Supreme Court declines to review injunction in Arizona abortion case
Supreme Court declines to review injunction in Arizona abortion case

[JURIST] The US Supreme Court [official website] on Monday declined to review [order list, PDF] an injunction preventing the implementation of Arizona’s HB 2306 [text, PDF], considered one of the strictest abortion laws in the country. The injunction [text, PDF], upheld in June by the US Court of Appeals for the Ninth Circuit [official website], will remain in effect until a challenge [JURIST report] by Planned Parenthood and the Center for Reproductive Rights [advocacy websites], is resolved. Planned Parenthood argues the new rules, which limit when and what drugs may be used for drug-induced abortions, are outdated and would restrict woman’s rights, leading to many unnecessary procedures. Further, Planned Parenthood argues that if the new rules were to go into effect, they may limit a woman’s right to obtain an abortion at all because there are limited surgical providers in the northern part of the state. In response, the state argues its law reflects the requirements put in place by the FDA regarding drug-induced abortions, and is meant to protect women’s health. Further, the state argues the restrictions are not overly burdensome as surgical abortions are to remain available.

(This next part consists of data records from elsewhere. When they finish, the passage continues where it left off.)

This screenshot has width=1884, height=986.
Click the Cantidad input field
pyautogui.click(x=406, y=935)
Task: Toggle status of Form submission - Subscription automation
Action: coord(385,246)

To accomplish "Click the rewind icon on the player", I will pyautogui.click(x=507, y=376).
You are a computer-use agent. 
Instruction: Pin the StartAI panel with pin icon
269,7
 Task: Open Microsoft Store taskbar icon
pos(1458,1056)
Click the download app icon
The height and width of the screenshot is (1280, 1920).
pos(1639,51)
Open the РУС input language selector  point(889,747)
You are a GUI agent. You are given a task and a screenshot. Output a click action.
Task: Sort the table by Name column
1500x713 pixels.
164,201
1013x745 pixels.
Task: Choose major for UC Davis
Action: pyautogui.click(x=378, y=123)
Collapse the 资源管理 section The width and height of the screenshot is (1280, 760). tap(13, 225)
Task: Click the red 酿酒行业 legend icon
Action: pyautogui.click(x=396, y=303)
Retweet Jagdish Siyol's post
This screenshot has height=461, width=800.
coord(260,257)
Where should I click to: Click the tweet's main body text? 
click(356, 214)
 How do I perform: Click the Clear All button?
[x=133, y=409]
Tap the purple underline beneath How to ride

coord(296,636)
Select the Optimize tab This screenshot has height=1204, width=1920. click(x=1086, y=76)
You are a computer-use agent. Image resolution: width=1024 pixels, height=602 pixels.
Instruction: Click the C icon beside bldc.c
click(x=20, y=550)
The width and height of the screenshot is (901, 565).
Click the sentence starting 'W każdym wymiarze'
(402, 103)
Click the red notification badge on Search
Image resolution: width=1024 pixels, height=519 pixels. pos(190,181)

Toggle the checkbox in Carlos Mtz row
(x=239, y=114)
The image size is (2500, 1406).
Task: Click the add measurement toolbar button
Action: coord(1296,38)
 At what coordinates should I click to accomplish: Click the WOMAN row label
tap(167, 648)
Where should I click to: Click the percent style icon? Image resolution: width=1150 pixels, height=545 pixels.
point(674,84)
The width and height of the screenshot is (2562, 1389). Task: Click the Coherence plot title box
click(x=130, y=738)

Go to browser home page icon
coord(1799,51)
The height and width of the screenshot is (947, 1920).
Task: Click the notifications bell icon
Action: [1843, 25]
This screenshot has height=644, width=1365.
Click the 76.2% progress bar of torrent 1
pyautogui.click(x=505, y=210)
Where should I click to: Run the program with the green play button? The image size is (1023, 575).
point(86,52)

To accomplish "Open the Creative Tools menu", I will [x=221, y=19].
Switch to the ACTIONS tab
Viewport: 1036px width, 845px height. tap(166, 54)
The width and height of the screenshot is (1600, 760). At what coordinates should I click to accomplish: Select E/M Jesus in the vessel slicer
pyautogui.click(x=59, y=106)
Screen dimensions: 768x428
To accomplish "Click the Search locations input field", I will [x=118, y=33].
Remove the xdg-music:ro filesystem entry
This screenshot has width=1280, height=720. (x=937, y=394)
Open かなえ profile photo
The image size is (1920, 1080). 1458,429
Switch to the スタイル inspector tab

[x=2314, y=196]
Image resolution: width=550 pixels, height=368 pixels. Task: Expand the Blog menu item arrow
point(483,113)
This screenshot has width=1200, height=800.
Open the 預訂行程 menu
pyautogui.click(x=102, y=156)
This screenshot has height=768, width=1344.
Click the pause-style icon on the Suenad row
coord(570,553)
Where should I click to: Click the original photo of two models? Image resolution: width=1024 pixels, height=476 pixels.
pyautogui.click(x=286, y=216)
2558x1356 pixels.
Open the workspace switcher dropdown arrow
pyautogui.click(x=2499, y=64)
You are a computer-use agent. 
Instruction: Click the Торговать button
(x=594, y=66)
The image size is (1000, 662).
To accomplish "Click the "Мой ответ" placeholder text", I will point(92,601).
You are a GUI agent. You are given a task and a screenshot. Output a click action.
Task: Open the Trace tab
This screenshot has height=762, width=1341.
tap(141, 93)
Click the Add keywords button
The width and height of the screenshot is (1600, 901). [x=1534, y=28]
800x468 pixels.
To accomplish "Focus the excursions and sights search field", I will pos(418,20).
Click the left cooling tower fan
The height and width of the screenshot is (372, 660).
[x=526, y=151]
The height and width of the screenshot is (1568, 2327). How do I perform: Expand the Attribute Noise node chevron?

The debate over reproductive rights [JURIST backgrounder] has been contentious throughout the US and particularly combative in the state of Arizona. The June decision by the Ninth Circuit is the most recent in a line of challenges to the Arizona law. A separate three-judge panel of the Ninth Circuit ruled [JURIST report] in April to extend the injunction, rejecting arguments from Arizona Attorney General Tom Horne [official website]. The injunction was initially handed down [JURIST report] by the Ninth Circuit earlier that month in an opinion by Judge Marsha Berzon. Judge David Bury for the US District Court for the District of Arizona refused to block HB 2036 in March, claiming that the hardships imposed by the law do not outweigh its benefits. Women’s healthcare providers challenged the law on March 5, less than a month before it was to take effect on April 1. In May 2013 the Ninth Circuit struck down [JURIST report] the portion of the law banning abortions after 20 weeks.